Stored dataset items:
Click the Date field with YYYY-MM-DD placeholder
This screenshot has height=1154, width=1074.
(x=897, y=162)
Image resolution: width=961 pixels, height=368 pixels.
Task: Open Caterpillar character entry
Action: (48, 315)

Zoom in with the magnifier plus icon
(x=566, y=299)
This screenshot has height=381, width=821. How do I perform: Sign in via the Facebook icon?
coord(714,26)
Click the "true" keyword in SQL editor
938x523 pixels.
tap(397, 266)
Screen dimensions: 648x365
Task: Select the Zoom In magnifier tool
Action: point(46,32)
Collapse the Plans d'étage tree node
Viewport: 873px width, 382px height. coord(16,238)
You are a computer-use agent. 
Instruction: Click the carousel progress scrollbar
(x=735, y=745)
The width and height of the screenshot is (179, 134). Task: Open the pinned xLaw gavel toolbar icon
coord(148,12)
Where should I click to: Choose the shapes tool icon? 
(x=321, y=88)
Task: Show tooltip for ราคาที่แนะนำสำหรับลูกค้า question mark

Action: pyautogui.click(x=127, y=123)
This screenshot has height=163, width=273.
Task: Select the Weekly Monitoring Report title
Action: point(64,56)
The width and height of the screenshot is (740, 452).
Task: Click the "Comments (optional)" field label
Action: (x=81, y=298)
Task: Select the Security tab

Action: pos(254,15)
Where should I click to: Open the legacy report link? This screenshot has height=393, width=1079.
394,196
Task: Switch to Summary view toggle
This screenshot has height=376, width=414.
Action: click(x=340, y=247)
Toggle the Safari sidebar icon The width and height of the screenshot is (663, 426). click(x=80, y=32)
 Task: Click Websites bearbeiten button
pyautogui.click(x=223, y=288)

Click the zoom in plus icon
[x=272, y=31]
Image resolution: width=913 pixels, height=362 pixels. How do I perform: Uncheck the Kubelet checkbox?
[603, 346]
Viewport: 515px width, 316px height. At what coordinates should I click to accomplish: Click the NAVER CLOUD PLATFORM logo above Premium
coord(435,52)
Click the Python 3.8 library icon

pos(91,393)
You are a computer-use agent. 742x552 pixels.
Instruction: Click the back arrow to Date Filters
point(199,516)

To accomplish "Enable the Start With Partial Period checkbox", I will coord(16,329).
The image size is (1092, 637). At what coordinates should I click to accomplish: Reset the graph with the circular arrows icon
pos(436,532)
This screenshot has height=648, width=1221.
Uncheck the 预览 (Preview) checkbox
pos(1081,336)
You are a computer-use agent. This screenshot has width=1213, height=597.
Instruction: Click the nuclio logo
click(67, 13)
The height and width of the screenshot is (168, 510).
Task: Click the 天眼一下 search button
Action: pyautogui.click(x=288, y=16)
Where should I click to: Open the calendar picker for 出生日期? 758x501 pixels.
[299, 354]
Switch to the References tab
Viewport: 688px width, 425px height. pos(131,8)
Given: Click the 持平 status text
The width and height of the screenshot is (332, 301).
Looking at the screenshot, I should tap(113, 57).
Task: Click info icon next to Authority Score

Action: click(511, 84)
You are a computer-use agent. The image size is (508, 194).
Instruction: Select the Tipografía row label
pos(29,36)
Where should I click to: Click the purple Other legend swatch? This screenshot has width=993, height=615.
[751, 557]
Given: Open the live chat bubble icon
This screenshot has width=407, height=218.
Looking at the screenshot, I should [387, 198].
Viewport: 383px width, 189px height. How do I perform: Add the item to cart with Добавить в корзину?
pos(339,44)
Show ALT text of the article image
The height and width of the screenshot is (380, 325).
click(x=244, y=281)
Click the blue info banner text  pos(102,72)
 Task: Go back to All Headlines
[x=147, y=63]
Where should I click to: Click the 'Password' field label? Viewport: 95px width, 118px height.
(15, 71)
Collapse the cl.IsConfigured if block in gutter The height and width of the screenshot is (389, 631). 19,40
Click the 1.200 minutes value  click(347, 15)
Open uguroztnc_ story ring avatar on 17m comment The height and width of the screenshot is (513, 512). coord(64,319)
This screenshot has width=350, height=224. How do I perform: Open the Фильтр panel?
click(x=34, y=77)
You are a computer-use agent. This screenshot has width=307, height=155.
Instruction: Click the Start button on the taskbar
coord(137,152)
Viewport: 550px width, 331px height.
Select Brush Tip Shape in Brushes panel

THE PROBLEM ▸
Lines above with "text" in them are the ones to copy.

COMPLETED TASK ▸
Given: Click the 持平 status text
Show ALT text of the article image
Click the blue info banner text  pos(102,72)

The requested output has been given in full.